Antibody testing begins for thousands of Hoosiers
INDIANAPOLIS (WISH) — You could find out if you’ve unknowingly had COVID-19. On Saturday, the Indiana State Health Department, along with IU Fairbanks School of Public Health at IUPUI, kicked off antibody testing.
The state is randomly testing Hoosiers to learn more about the virus.
About 10,000 random Hoosiers got an invitation to get tested to see if they had or have COVID-19. Most of the data the state has on coronavirus comes from people with the worst symptoms. They want to figure out just how hard Indiana has been hit by testing people who had little or no even symptoms.
Blood was drawn and noses were swabbed as Hoosiers volunteered to find out if they have any history with the coronavirus.
“The person participating in the study also gets to play a role in helping Indiana better understand the spread of disease and ultimately influence the decisions that will eventually- we will have to make about relaxing social distancing and other policies,” Dr. Nir Menachemi said.
But not everything was ready on time. Equipment and supplies weren’t in place at some locations when the testing was supposed to start and that delay rippled through the rest of the day.
“It was a little frustrating,” Erin Weaver said. “If I’d have known beforehand I would have brought a book.”
“Well, since this is the first day, you know, I’m sure it’s taking a little bit to get it set up and figured out,” Cathy Campolattara said. “I’m sure it’s taking a little bit to get it figured out, but it’s fine. We’ll wait.”
Even though 10,000 invitations were sent out for the first wave, the hope is that at least 5,000 Hoosiers come out. That way, they’ll be on track to hit their goal of 20,000 Hoosiers tested.
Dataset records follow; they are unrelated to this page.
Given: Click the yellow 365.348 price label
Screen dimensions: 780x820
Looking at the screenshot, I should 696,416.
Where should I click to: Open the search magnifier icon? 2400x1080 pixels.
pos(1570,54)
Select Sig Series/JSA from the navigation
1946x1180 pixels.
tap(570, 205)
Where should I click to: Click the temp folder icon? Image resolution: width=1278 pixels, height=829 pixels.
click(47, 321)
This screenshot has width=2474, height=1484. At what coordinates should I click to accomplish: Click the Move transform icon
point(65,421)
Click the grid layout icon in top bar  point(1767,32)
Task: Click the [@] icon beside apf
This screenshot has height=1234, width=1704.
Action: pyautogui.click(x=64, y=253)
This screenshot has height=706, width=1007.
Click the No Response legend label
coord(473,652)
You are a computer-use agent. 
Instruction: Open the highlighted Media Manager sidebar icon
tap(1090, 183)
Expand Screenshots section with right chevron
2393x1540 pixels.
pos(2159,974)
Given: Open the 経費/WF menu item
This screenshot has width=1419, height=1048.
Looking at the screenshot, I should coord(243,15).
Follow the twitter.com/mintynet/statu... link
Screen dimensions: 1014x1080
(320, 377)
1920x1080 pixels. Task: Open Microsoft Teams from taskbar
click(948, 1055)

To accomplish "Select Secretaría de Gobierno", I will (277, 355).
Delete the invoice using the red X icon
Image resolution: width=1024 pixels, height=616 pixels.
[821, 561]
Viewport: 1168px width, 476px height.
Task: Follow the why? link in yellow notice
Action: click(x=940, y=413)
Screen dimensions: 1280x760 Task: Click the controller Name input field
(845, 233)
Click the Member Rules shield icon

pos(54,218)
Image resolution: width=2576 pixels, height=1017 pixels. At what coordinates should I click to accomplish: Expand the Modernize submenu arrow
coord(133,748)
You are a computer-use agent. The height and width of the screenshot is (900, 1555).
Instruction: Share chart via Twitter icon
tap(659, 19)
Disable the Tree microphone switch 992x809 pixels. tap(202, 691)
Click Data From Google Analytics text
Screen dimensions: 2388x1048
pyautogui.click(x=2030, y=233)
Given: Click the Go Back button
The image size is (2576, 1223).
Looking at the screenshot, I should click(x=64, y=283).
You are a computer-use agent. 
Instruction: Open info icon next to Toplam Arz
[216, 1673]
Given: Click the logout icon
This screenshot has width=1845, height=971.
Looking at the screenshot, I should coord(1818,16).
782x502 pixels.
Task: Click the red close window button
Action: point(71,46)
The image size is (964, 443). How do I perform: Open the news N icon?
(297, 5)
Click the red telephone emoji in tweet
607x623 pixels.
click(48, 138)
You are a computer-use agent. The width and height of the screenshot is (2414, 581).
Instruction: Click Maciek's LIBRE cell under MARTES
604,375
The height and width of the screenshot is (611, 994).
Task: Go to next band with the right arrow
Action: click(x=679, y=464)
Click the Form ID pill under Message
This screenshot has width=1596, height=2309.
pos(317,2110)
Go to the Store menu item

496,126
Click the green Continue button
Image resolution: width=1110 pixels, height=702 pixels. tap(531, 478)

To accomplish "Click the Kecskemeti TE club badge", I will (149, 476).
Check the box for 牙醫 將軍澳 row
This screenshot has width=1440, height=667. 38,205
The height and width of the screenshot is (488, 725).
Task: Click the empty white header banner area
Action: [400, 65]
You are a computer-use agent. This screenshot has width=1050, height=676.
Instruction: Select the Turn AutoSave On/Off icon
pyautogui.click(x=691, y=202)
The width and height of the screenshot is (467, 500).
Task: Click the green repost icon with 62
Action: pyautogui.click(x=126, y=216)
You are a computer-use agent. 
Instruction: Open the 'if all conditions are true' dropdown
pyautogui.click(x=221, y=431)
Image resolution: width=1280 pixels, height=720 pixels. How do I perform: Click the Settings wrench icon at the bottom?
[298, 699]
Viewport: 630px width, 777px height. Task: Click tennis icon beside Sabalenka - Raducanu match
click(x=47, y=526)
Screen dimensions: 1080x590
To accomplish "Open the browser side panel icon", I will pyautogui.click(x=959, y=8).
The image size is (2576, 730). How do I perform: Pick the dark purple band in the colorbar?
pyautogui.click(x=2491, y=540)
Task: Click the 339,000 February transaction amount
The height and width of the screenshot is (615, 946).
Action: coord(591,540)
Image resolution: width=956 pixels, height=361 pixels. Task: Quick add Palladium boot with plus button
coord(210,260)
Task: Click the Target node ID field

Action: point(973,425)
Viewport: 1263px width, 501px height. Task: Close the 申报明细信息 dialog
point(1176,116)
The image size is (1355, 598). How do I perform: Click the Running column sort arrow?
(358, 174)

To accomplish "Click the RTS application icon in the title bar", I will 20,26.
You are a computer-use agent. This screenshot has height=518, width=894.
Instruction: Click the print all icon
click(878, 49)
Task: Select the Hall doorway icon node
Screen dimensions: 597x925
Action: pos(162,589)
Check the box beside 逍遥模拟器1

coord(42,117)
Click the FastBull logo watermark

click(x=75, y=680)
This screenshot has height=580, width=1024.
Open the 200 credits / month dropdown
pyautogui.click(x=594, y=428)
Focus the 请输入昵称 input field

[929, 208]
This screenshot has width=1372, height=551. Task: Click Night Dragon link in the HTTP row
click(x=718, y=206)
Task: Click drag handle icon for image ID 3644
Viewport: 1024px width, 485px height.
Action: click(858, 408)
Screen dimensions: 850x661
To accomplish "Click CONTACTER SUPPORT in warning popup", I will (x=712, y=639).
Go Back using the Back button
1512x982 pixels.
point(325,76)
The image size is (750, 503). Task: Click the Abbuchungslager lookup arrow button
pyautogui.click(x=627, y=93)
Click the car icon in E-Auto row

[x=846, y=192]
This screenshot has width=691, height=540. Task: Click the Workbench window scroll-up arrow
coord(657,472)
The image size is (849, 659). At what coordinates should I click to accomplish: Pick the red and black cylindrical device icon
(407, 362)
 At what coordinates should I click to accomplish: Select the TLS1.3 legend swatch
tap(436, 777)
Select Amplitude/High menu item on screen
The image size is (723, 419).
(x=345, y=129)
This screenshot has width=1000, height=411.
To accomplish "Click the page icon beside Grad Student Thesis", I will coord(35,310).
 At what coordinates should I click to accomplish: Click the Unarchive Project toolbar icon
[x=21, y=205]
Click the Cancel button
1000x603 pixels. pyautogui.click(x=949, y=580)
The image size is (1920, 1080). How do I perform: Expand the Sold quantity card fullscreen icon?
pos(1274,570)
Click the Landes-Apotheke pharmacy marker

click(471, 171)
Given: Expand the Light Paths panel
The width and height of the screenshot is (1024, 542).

“The goal is not necessarily twenty thousand, the goal is four time points,” Menachemi said. “So we’d like to get to 20,000 across all four. But if we exceed that, that’ll be even better.”
Curiosity brought some people we talked to out to get tested, but this also gives the state the best information before opening up.
“Respond as soon as possible,” Dbenda Farina said. “Come out there. Do your testing so that you don’t- even though you’re positive- that you don’t endanger people’s lives, you know?”
“If it’s going to help the scientists figure out what we can do to fix this, then I’m willing to do it,” Weaver said.
Results should only take a few days to come in, and testing will continue through Wednesday. The next wave of invitations is set to go out in about a month or so.